- Aim of the task
The following data is to be repeated exactly, its pictures excluded.
[Data for processing — start]
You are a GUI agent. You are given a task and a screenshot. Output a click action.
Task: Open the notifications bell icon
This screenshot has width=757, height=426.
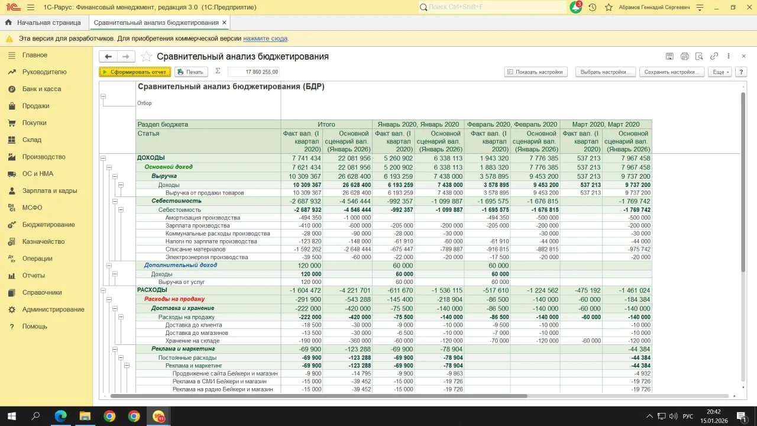coord(575,7)
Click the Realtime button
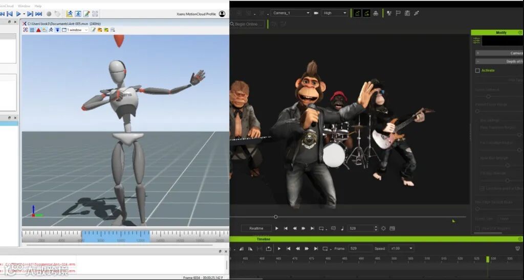524x280 pixels. (256, 228)
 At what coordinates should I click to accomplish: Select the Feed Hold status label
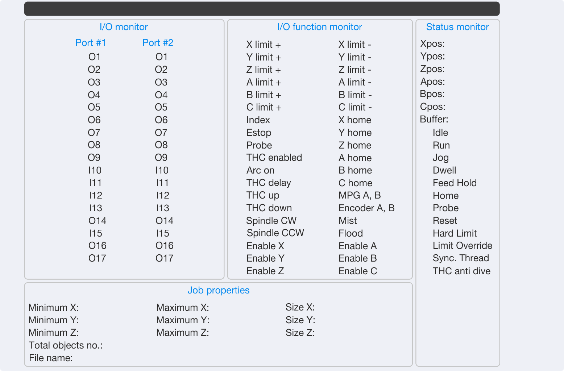pos(455,183)
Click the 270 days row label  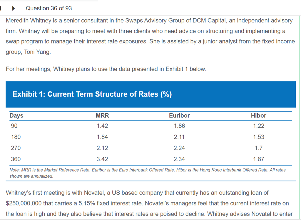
[Data for processing — finish]
- Answer to the exercise
You are a GUI agent. You are given a task and a screenshot. Output a click action.
Task: Open the notifications bell icon
This screenshot has width=757, height=426.
coord(575,7)
Click the Realtime button
524x280 pixels. (256, 228)
 At what coordinates should I click to accomplish: Select the Feed Hold status label
pos(455,183)
Click the 270 days row label  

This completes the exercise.